ENERGY | ENERGY STORAGE (UTILITIES)
RANKING AND RESULTS BY 2050 #77
AN ENABLING TECHNOLOGY—COST AND SAVINGS
ARE EMBEDDED IN RENEWABLE ENERGY
About eleven thousand years ago, when we humans shifted from hunter-gatherer mode to permanent settlements and agriculture, we started learning about storage. We had no choice, really, because those first crops yielded temporary surpluses that had to be protected from mice and humidity. Earthen, wooden, then ceramic granaries were the early answers. Nowadays we excel at storage. If we make it, we contain it… with one notable exception. The most fundamental commodity in the industrialized world—electricity—is one for which storage in volume has not been considered. What is the hedge against brownouts, blackouts, and inefficiency. In the absence of large-scale energy storage, utilities rely on highly polluting “peaker” plants that they rev up to meet high demand. As we seek to reduce emissions from electricity production and enable the shift to variable renewable sources of power, storage is doubly vital.

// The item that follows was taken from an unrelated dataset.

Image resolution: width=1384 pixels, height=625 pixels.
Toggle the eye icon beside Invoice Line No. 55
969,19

How does a utility store large amounts of electricity? One option is pumping water from lower reservoirs into higher ones, ideally fifteen hundred feet higher. The water is released back down into the lower reservoir as needed and runs through power generation turbines. Utilities pump the water at night, when electrical power is in surplus, and bring it down again when demand and prices peak. IN an example, General Electric has teamed up with a German company to create energy when there is no wind. The project requires a sloping topography with four wind turbines working in concert to generate energy to pump water from a reservoir at a lower elevation to a reservoir at a higher elevation. When wind is lacking or demand is high, the water flowing downhill powers a conventional hydroelectric plant. All told, there are more than two hundred pumped storage systems in the world at present, accounting for 97 percent of global storage capacity. It is an opportunity that works when topography obliges.
Nevada is experimenting with energy storage by rail. Here where there is no water, gravity can still be enlisted.

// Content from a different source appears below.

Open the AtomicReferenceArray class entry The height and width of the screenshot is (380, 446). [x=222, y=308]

Concentrated solar power plants are also at the forefront of energy storage, where molten salt is used to hold heat until it is needed to generate electricity.
Then, there are batteries at scale. Some utilities are installing banks of lithium-ion batteries to help meet peak demand. By 2021, Los Angeles plans to take it natural gas peaker plant off-line, replacing it with eighteen thousand batteries that will be charged by wind power at night and solar in the morning, while energy needs are low. And dozens of start-ups and established companies are racing to create low-cost, low-toxicity, and safe (no spontaneous ignition) batteries that will revolutionize energy storage from flashlights to utilities—batteries of the future.
IMPACT: Taken on its own, the production of energy storage does not reduce emissions; instead, energy storage enables adoption of wind and solar energy. No carbon impact numbers are included above in order to prevent double counting with the variable renewable energy solutions themselves. As with other forms of grid flexibility, the costs and total growth are not modeled directly.